The monotone-light factorization for 2-categories via 2-prorders

TL;DR

This paper establishes a monotone-light factorization system for 2-categories via 2-preorders, characterizing light morphisms as faithful 2-functors and exploring properties like stable units and effective descent morphisms.

Contribution

It introduces a monotone-light factorization system for 2-categories through the reflection into 2-preorders, with new insights into the nature of light morphisms and descent morphisms.

Findings

Light morphisms are faithful 2-functors on 2-cells.

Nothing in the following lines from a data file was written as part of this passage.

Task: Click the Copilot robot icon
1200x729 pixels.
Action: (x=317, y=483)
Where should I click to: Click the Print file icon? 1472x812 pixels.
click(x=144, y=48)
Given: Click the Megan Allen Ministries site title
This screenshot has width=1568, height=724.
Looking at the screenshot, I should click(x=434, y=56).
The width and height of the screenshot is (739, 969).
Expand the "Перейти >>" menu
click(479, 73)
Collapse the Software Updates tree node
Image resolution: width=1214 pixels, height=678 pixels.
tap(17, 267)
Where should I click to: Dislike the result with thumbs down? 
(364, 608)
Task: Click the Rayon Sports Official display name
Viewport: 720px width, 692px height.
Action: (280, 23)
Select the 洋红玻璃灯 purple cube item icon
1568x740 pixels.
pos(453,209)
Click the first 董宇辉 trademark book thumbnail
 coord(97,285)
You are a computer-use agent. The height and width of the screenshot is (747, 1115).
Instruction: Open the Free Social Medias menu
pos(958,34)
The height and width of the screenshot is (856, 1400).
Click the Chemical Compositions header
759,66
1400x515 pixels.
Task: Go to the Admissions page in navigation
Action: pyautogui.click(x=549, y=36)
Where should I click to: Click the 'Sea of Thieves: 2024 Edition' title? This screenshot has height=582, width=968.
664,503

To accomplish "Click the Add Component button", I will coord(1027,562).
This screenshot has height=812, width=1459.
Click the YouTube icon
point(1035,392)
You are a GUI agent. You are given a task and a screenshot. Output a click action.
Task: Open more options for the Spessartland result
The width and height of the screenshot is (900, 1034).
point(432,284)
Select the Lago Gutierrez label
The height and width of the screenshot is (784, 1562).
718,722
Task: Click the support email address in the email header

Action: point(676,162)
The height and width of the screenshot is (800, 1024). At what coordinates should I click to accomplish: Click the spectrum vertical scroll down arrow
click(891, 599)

The reflection 2Cat --> 2Preord has stable units.

Certain surjective 2-functors are effective descent morphisms.

Abstract

It is shown that the reflection 2Cat --> 2Preord of the category of all 2-categories into the category of 2-preorders determines a monotone-light factorization system on 2Cat and that the light morphisms are precisely the 2-functors faithful on 2-cells with respect to the vertical structure. In order to achieve such result it was also proved that the reflection 2Cat --> 2Preord has stable units, a stronger condition than admissibility in categorical Galois theory, and that 2-functors surjective both on horizontally composable triples of vertically composable pairs and on vertically composable triples of horizontally composable pairs of 2-cells are effective descent morphisms in 2Cat.